Microsoft Releases PyRIT – A Red Teaming Tool for Generative AI

Cyber Security

Feb 23, 2024NewsroomRed Teaming / Artificial Intelligence

Microsoft has released an open access automation framework called PyRIT (short for Python Risk Identification Tool) to proactively identify risks in generative artificial intelligence (AI) systems.

The red teaming tool is designed to “enable every organization across the globe to innovate responsibly with the latest artificial intelligence advances,” Ram Shankar Siva Kumar, AI red team lead at Microsoft, said.

The company said PyRIT could be used to assess the robustness of large language model (LLM) endpoints against different harm categories such as fabrication (e.g., hallucination), misuse (e.g., bias), and prohibited content (e.g., harassment).

It can also be used to identify security harms ranging from malware generation to jailbreaking, as well as privacy harms like identity theft.

Cybersecurity

PyRIT comes with five interfaces: target, datasets, scoring engine, the ability to support multiple attack strategies, and incorporating a memory component that can either take the form of JSON or a database to store the intermediate input and output interactions.

The scoring engine also offers two different options for scoring the outputs from the target AI system, allowing red teamers to use a classical machine learning classifier or leverage an LLM endpoint for self-evaluation.

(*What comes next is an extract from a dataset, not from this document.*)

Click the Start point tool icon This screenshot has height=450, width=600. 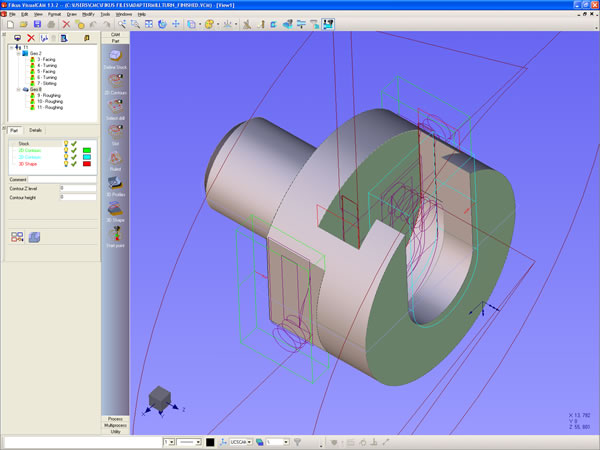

“The goal is to allow researchers to have a baseline of how well their model and entire inference pipeline is doing against different harm categories and to be able to compare that baseline to future iterations of their model,” Microsoft said.

Generative AI

“This allows them to have empirical data on how well their model is doing today, and detect any degradation of performance based on future improvements.”

That said, the tech giant is careful to emphasize that PyRIT is not a replacement for manual red teaming of generative AI systems and that it complements a red team’s existing domain expertise.

In other words, the tool is meant to highlight the risk “hot spots” by generating prompts that could be used to evaluate the AI system and flag areas that require further investigation.

Cybersecurity

Microsoft further acknowledged that red teaming generative AI systems requires probing for both security and responsible AI risks simultaneously and that the exercise is more probabilistic while also pointing out the wide differences in generative AI system architectures.

“Manual probing, though time-consuming, is often needed for identifying potential blind spots,” Siva Kumar said. “Automation is needed for scaling but is not a replacement for manual probing.”

The development comes as Protect AI disclosed multiple critical vulnerabilities in popular AI supply chain platforms such as ClearML, Hugging Face, MLflow, and Triton Inference Server that could result in arbitrary code execution and disclosure of sensitive information.